◆ What to do
Exactly transcribe the span of lines from the one containing "You are a computer-use" through the final line of the entries, inclusive, and nothing outside it. Exclude the pictures.

◆ Dataset content
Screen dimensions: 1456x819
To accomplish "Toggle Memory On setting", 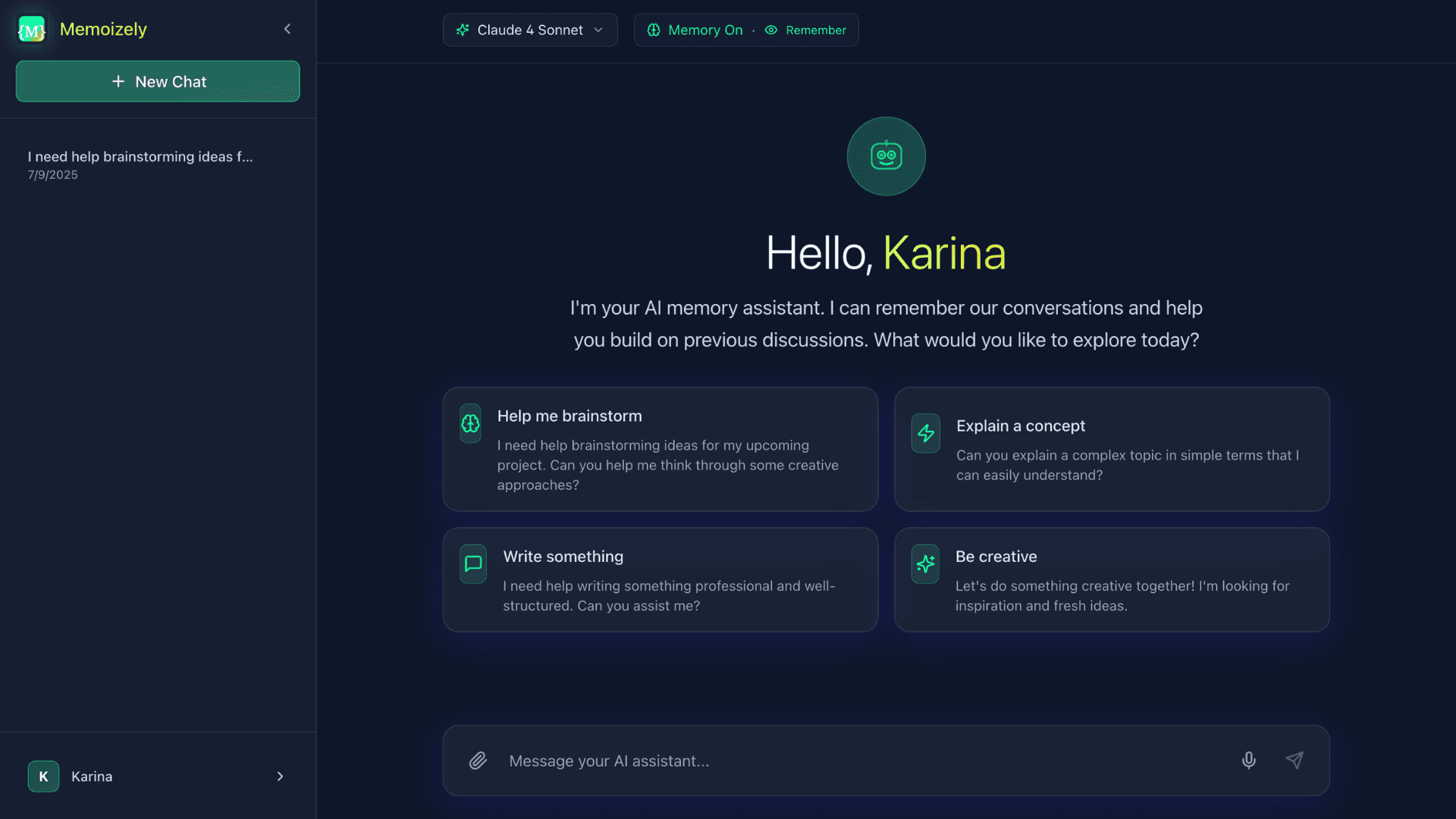I will click(x=695, y=30).
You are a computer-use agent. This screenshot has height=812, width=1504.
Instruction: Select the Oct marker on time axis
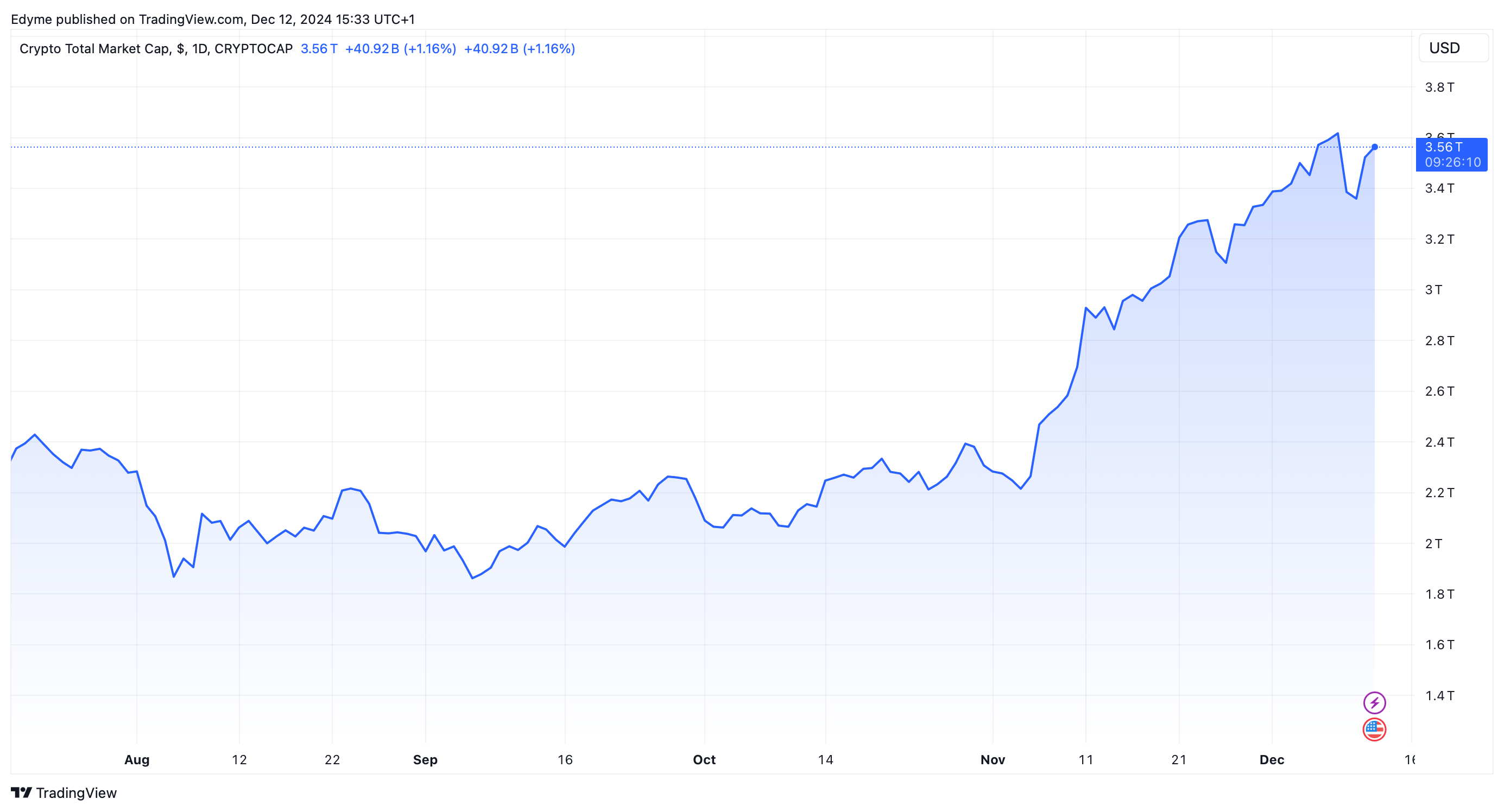[704, 759]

◆ Reply
You are a computer-use agent. This screenshot has height=812, width=1504.
Instruction: Select the Oct marker on time axis
[704, 759]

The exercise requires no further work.